Alright. Well, nonetheless, let's get the show on the road here, and our issue this week is curated by Sam Parmer.

(02:03):
And as always, he had tremendous help from our fellow Rwicky team members and contributors like all of you around the world with your poll requests and suggestions.
It is definitely the age of leveraging large language models. Right? And
while there can be some, you know, a lot of fluff in the news about this, but I've recently been convinced, as I've mentioned on previous episodes of this very show,

(02:28):
about when used in the right way,
can really,
enhance your productivity in various efforts.
And one of the engines that has been,
you know, with a lot of rapid development in the last year
just had a milestone release.
We are speaking about the Elmer package, author by Posit, and in particular, Hadley Wickham,

(02:49):
which had its first CRAN release that just landed last week, version o .1.one.
It is now
on CRAN.
Before, it's been on GitHub, but there has been, as I said, a lot of rapid development,
and this release definitely shows the fruits of that said development.
So for those that are new to Elmer, just what is this? This is now becoming

(03:13):
one of the de facto standards
for interacting
with large language models in your r session,
and you get to choose from quite a few providers on this.
Some of the names you've definitely heard of if you've been working in this space a bit, such as OpenAI,
Anthropic,
Gemini
as well.

(03:34):
But this particular release
has also support
for, you might say, more of the industry or cloud based front ends to these services.
I'm speaking about Azure,
AWS
Bedrock,
Databricks, or Snowflake.
That support is in this this release on CRAN. So if you're in an organization,

(03:57):
and most of the time these organizations
are putting some kind of layer in front
via these aforementioned cloud services,
Elmer should be able to talk to those as well. This is certainly something I'm paying very close attention to because my particular organization
is leveraging AWS Bedrock, so I'm eager to try it out with that and just see how smooth it goes.

(04:19):
So once you've got your provider chosen, it has fit for purpose functions, Elmer does,
to initialize the what is called the chat object
that's gonna govern kind of your interaction with that LOM for that r session.
They're named very intuitively, such as chat underscore
Gemini, chat underscore OpenAI, etcetera, etcetera.

(04:42):
And like many things with web services, you do have to set up an API key to authenticate with these services, but you can do that with the classical dot r environment approach for your project.
I've also recently started playing with,
with the dot env package with a dot env file. It's all similar. Right? Just an environment variable.

(05:05):
Again, full caveats because I can't say I can't ignore this whenever I tell about API keys.
Never ever put this file in your version control repo.
Trust me. There'll be dragons if you do. Ask me later.
Nonetheless, once you get that, authentication squared away, it's time to actually interact with that that LOM.

(05:26):
You've got a few different ways of doing that in Elmer.
You can give yourself that kind of more classical chat console experience that you might get when you go to, say, the web UI portal
of chat g p t and whatnot
via the live underscore console function
or
having a browser based version of that, a live underscore browser.

(05:47):
Great way to start playing with it, just making sure things are working, and maybe that's good enough for you.
I think the real meat of where Elmer comes into play comes in the other ways. You can interact with these models,
such as a programmatic way with the chat function itself that you can put in your scripts.
You can also
bring a pro programmatic way of interacting with a chat by returning the result of that as a string for further processing.

(06:15):
Here is the part that has my attention the most,
the part that was the eye opener for me when I first started learning about this, and this is called the tool or function calling.

QUESTIONS:
1. According to the podcast transcript, which cloud-based services does this release of Elmer support?
2. Repeat everything in the podcast transcript from "They're named very" down to "Ask me later.".

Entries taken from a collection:
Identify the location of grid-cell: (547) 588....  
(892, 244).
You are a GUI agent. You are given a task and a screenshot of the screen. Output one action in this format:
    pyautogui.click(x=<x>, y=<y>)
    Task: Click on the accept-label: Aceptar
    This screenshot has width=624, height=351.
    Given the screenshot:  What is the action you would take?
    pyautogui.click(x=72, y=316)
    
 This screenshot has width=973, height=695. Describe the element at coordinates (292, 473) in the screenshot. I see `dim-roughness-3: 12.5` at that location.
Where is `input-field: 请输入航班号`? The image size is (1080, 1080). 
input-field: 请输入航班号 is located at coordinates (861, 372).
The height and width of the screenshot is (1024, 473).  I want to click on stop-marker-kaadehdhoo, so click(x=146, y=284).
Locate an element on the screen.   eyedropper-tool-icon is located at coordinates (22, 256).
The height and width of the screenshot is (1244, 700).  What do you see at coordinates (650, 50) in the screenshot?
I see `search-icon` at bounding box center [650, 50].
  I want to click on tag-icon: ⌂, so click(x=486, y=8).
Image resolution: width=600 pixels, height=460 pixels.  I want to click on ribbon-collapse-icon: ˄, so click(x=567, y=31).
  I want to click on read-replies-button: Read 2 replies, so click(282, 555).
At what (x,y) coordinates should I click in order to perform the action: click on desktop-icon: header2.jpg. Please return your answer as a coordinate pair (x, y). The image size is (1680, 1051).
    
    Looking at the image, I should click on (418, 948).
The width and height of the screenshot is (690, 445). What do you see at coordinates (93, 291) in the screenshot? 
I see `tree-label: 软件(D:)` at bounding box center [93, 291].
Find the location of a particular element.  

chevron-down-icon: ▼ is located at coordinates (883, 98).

EXERCISE ANSWERS:
1. Azure, AWS Bedrock, Databricks, and Snowflake.

2.
They're named very intuitively, such as chat underscore
Gemini, chat underscore OpenAI, etcetera, etcetera.

(04:42):
And like many things with web services, you do have to set up an API key to authenticate with these services, but you can do that with the classical dot r environment approach for your project.
I've also recently started playing with,
with the dot env package with a dot env file. It's all similar. Right? Just an environment variable.

(05:05):
Again, full caveats because I can't say I can't ignore this whenever I tell about API keys.
Never ever put this file in your version control repo.
Trust me. There'll be dragons if you do. Ask me later.